● **Collected data**:
---
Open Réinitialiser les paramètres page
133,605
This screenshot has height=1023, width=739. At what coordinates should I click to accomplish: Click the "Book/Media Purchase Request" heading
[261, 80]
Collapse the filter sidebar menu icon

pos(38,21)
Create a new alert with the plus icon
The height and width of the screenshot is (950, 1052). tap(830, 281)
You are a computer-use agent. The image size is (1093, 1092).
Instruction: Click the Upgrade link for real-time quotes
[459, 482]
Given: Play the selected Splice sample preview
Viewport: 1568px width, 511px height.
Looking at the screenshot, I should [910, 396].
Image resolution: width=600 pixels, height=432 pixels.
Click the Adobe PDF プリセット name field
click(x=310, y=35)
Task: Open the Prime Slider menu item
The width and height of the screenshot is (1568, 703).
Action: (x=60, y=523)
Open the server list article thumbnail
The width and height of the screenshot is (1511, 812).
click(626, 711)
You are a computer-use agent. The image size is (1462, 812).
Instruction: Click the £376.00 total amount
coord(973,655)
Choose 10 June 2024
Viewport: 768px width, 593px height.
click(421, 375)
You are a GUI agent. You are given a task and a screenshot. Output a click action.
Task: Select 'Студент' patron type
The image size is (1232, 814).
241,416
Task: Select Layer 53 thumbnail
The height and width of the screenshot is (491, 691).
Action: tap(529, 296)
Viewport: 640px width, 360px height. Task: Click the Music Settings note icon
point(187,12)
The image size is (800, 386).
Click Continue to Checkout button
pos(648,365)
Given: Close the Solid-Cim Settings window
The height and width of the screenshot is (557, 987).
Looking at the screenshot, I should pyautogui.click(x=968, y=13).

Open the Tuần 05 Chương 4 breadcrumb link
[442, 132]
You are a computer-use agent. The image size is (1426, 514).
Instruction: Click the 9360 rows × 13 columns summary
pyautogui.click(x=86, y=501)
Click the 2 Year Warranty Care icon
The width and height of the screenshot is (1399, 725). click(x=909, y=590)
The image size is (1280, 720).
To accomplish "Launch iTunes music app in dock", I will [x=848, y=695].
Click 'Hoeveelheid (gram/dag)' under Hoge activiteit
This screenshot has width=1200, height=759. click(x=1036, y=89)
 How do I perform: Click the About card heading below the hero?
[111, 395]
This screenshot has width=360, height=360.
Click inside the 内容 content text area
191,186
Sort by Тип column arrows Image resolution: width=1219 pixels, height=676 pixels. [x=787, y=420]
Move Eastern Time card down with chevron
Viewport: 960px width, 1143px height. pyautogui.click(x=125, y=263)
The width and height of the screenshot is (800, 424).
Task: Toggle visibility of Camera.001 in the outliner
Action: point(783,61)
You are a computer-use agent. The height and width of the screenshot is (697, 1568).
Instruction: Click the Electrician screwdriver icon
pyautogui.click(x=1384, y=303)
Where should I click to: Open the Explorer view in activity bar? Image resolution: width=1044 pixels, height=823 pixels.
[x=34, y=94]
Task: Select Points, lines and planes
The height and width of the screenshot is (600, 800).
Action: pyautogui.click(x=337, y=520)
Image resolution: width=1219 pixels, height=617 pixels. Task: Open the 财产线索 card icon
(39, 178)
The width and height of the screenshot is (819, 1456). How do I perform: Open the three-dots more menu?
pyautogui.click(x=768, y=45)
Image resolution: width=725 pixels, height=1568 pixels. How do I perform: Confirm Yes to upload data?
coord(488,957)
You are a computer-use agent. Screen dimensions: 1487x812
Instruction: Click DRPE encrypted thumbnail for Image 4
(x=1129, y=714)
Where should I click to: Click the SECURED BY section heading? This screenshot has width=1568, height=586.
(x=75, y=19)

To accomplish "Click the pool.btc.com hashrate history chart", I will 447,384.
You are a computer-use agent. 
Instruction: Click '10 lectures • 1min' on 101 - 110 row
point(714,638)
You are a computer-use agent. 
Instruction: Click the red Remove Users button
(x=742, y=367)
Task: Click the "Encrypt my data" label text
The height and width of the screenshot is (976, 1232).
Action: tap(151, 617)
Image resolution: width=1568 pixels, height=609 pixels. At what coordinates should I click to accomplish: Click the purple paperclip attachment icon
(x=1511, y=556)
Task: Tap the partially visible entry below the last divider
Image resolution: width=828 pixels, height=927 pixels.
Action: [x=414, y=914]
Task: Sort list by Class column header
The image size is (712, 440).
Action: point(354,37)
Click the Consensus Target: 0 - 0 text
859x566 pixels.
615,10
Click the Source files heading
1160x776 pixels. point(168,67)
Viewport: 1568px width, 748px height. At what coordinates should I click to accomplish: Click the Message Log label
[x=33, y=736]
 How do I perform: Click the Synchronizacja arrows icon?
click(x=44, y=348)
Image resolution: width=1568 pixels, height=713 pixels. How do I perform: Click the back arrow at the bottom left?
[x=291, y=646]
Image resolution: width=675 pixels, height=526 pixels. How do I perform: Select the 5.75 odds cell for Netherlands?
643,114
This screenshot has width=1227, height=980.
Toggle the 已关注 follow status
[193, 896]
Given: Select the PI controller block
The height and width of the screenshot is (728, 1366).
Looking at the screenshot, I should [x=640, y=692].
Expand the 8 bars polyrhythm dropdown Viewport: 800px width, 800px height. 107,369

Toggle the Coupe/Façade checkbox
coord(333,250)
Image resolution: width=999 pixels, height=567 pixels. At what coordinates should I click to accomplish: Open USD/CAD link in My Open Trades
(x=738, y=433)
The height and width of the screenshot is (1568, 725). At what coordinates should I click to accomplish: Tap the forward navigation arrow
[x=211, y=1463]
---
● **WORK TO BE COMPLETED**:
The word "computer" appears in how many lines of the data? Answer with only the number.

● **TASK RESPONSE**:
7